- _FRAGMENTO CITADO_:
Como en casa ya no era el bebé favorito de su esposa, empezó a ponerle unas perchas así de grandes con otras señoras. Al cabo de un tiempo, le levantó la mujer a un vecino, Edwin Cheney. Como quería que todo el mundo viese lo feliz que era con Martha Mamah Cheney (de soltera, Borthwick), se paseaba con su nueva novia en un descapotable amarillo; ¡no fuera a ser que los cuernacos de su todavía esposa Catherine se quedasen en un asunto privado! Y, como alguien tuvo el cuajo de afearle su conducta, se largó a Europa con su nuevo chocho y, aunque era asquerosamente rico, les dejó a su mujer e hijos una deuda en el Eroski de 900 dólares. 900 dólares de 1909, que, con el ajuste de la inflación, equivaldrían a unos veintitres mil mortadelos de los de ahora.

Taliesin West.
Cuando un criado barbadense (dicen las víboras que hasta sus negros cojones del racismo, condescendencia y carácter tiránico de Wright, su manceba y ayudantes) le abrió la cabeza con un hacha a Mamah Cheney y le prendió fuego a Taliesin, Wright no tardó lo que se dice nada en arrimar la cebolleta a otra señora estupenda, Miriam Noel, a pesar de que seguía casado con Kitty Tobin. Wright y Miriam acabaron contrayendo matrimonio en cuanto el primero obtuvo el divorcio de su primera señora, pero aquel triángulo amoroso (Wright, Noel y su morfina) duró poco.

Pero afearle a un señor, incluso a un genio, sus asuntos vaginales, está feo hasta para esta bitácora.

¿Qué tal esto otro? A un par de maestros que habían comprado una de sus casas les envió un precioso jarrón nuevo. «Creo que será perfecto para la mesita del salón». Y lo era.

Dos semanas después llegó la factura.


Y era un jarrón diseñado por Wright, así que no fueron cuatro duros.

Y, si tenemos en cuenta que Wright pretendía ser un artista total, que diseñaba los interiores y el mobiliario de sus casas, casi suena a cuchufleta recordar que obligó a una clienta a cambiarse de ropa porque el estampado del vestido que llevaba puesto no combinaba con la genial paleta de colores que él había escogido para su hogar.


De no ser porque es el mismo Wright que, tras el terremoto del valle de Kanto en 1923, en el cual murieron más de cien mil personas, no respiró, ni comió, ni durmió, ni cagó hasta que no le confirmaron que el Imperial Hotel de Tokio, construido por él mismo, no había sufrido grandes daños.
«¿Ciento y pico mil japoneses muert...? Ah, hombre, no jodas, ¡cómo vas a comparar! Además, ya te he dicho que a mí la gente como que me la suda».
Y sí, sacar a colación la repulsiva personalidad y el obvio endiosamiento de Wright parece otra falacia ad hominem como la de endosarle a Le Corbusier ínfulas nazis, pero es que Wright (que de estar vivo sería Youtuber y exigiría que le llamásemos por sus siglas, o sea FLLW) es el prototipo de lo que nos venden habitualmente como genio: infatuado, narcisista, egoísta, insensible, necesitado de ser el perenne foco de atención...

Vamos, un puto Trump.


Pero con talento. Eso sí.

¿Dónde coño queda el genio si, para empezar, quienes se vanaglorian de portar su égida acumulan un ejemplo tras otro de flagrante incompetencia?

- _TAREA ASIGNADA A_: Copia del texto sobre Wright todo lo que va desde "Vamos, un puto" hasta "de flagrante incompetencia?".
- _TAREA ASIGNADA B_: Traduce al inglés esta oración del texto sobre Wright: «A un par de maestros que habían comprado una de sus casas les envió un precioso jarrón nuevo.»
- _TAREA ASIGNADA C_: Por favor, sigue escribiendo el texto sobre Wright a partir de la última oración.

- _ENTRADAS EN BRUTO_:

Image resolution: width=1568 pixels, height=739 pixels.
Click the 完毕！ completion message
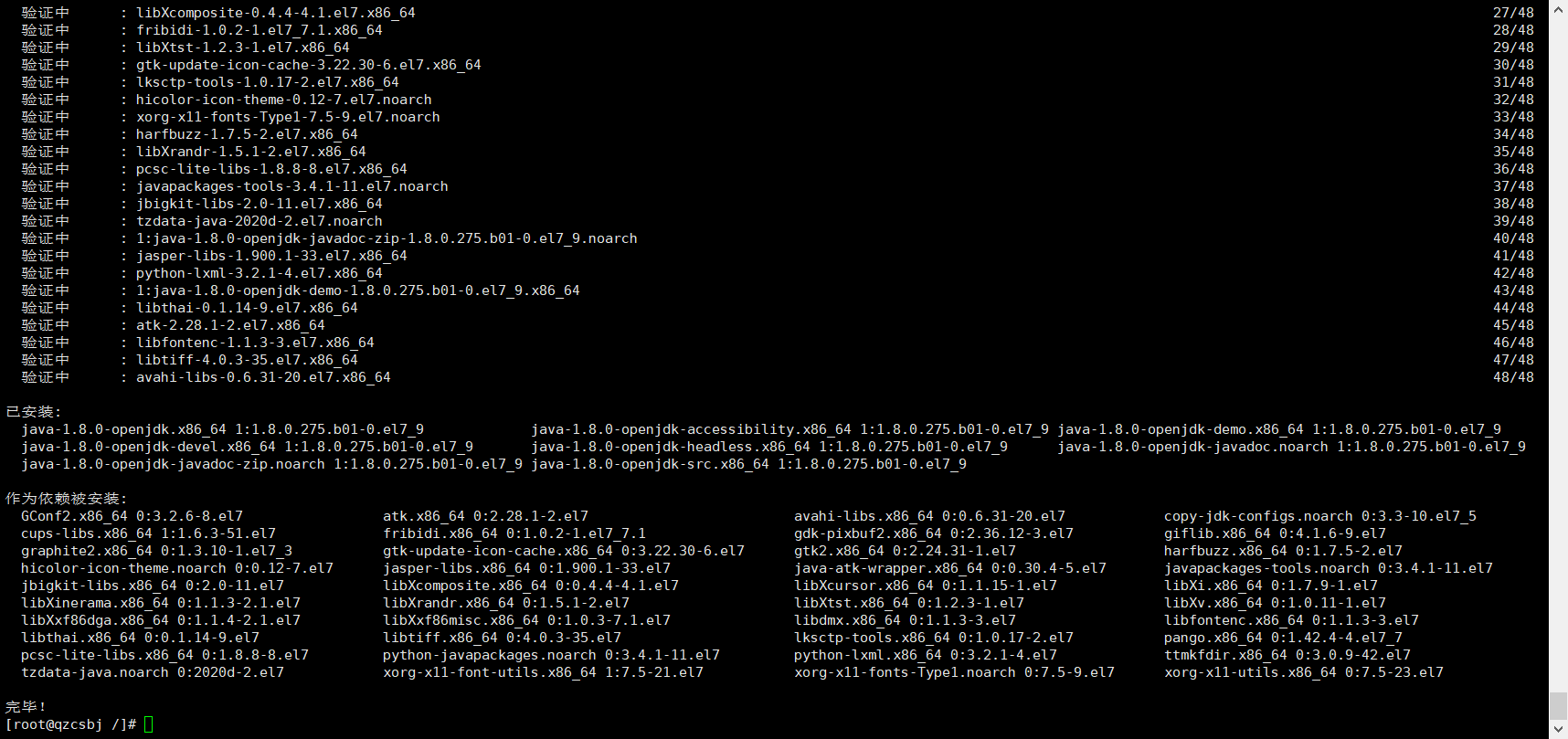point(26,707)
---
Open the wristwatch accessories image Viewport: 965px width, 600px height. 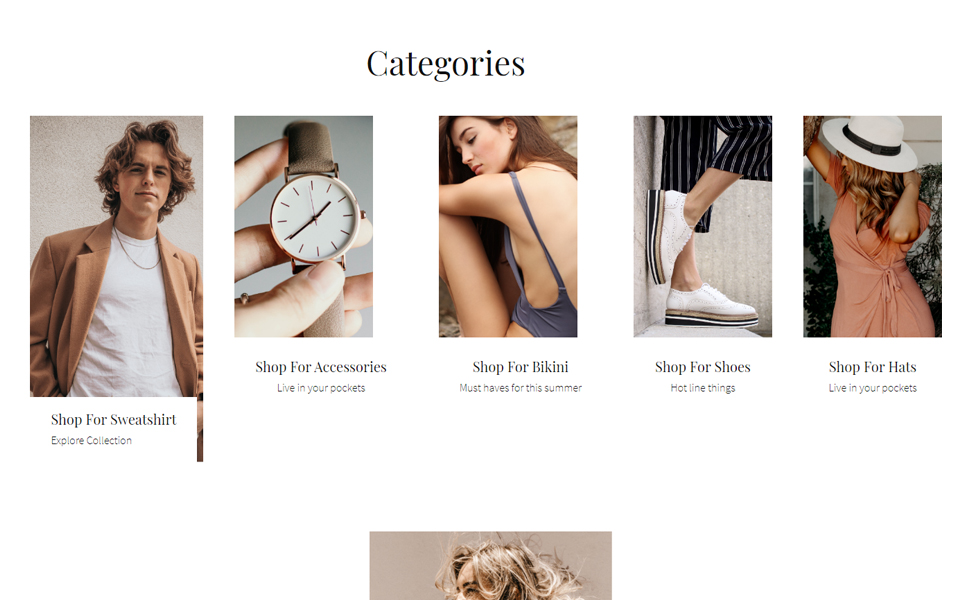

- _RESPUESTA ESCRITA A_:
Vamos, un puto Trump.


Pero con talento. Eso sí.

¿Dónde coño queda el genio si, para empezar, quienes se vanaglorian de portar su égida acumulan un ejemplo tras otro de flagrante incompetencia?

- _RESPUESTA ESCRITA B_: He sent a beautiful new vase to a couple of teachers who had bought one of his houses.

- _RESPUESTA ESCRITA C_:
Yo conozco a un señor que hace casas que no se hunden, terrazas que no se comban, baños que no se pudren, y que jamás le ha puesto los cuernos a su legítima.

Pero no sale ni saldrá en los libros de Arquitectura.


Tampoco me consta que Mozart escribiese melodías desafinadas, o sin armonía, de esas que espantan a los mismísimos cerdos, o que intentase hacer sonar los violines como trompetas y los pianos como botellas de anís del mono rascadas con cucharillas de postre, y se agarrase unas peloteras del carallo al descubrir que no era posible.

Y, sí, Mozart tenía un buen puñado de defectos de carácter. Pero también entendía de lo suyo y se esforzaba en hacer su trabajo lo mejor posible. Además, a igualdad de conocimientos, experiencia, creatividad e intuición con otros compositores, Mozart tenía ese extra, al cual no sabemos qué nombre poner, ese Factor X que le convertía en un genio.

Sé que Albert Einstein tenía un millón de defectos de carácter, pero no me consta que hiciese trampas en sus cálculos para que sus ecuaciones arrojasen el resultado que mejor convenía a sus teorías, ni que le diese un berrinche cuando sus colegas le llevaban la contraria.

Es más, Einstein no era infalible. A veces, también se equivocaba.

Albert Einstein tenía los mismos conocimientos, experiencia, creatividad e intuición que otros físicos de su generación, pero tenía ese extra al que no nos atrevemos a bautizar que le llevó a sacudir los cimientos mismos de la Física moderna, contra la opinión mayoritaria sostenida por sus colegas y sin ninguna oportunidad, a priori, de demostrar la veracidad de sus postulados.

Entonces, ¿puede que sea tan sencillo como afirmaba Einstein, que el genio, simplemente, sea la persona que se hace las preguntas que los demás renuncian a hacer, bien por conformismo, bien por cobardía, y trabaja con ahínco, empleando las mismas herramientas a disposición de sus colegas (herramientas que ellos han renunciado a utilizar para resolver ese problema concreto) para dar respuesta a esas preguntas?

Porque ya me jodería que la marca del genio fuesen, tristemente, las peores cualidades que se le asocian y que incluso un monstruo de la ciencia como Einstein poseía: racista, mujeriego, egoísta, inhumano (llegó a afirmar, tras la muerte de su esposa, que sentía un profundo alivio cada vez que pensaba que ahora dispondría de más tiempo libre para seguir investigando), machista...

Lo cual nos trae de nuevo al problema original de esta entrada en Paratroopersdon'tdie.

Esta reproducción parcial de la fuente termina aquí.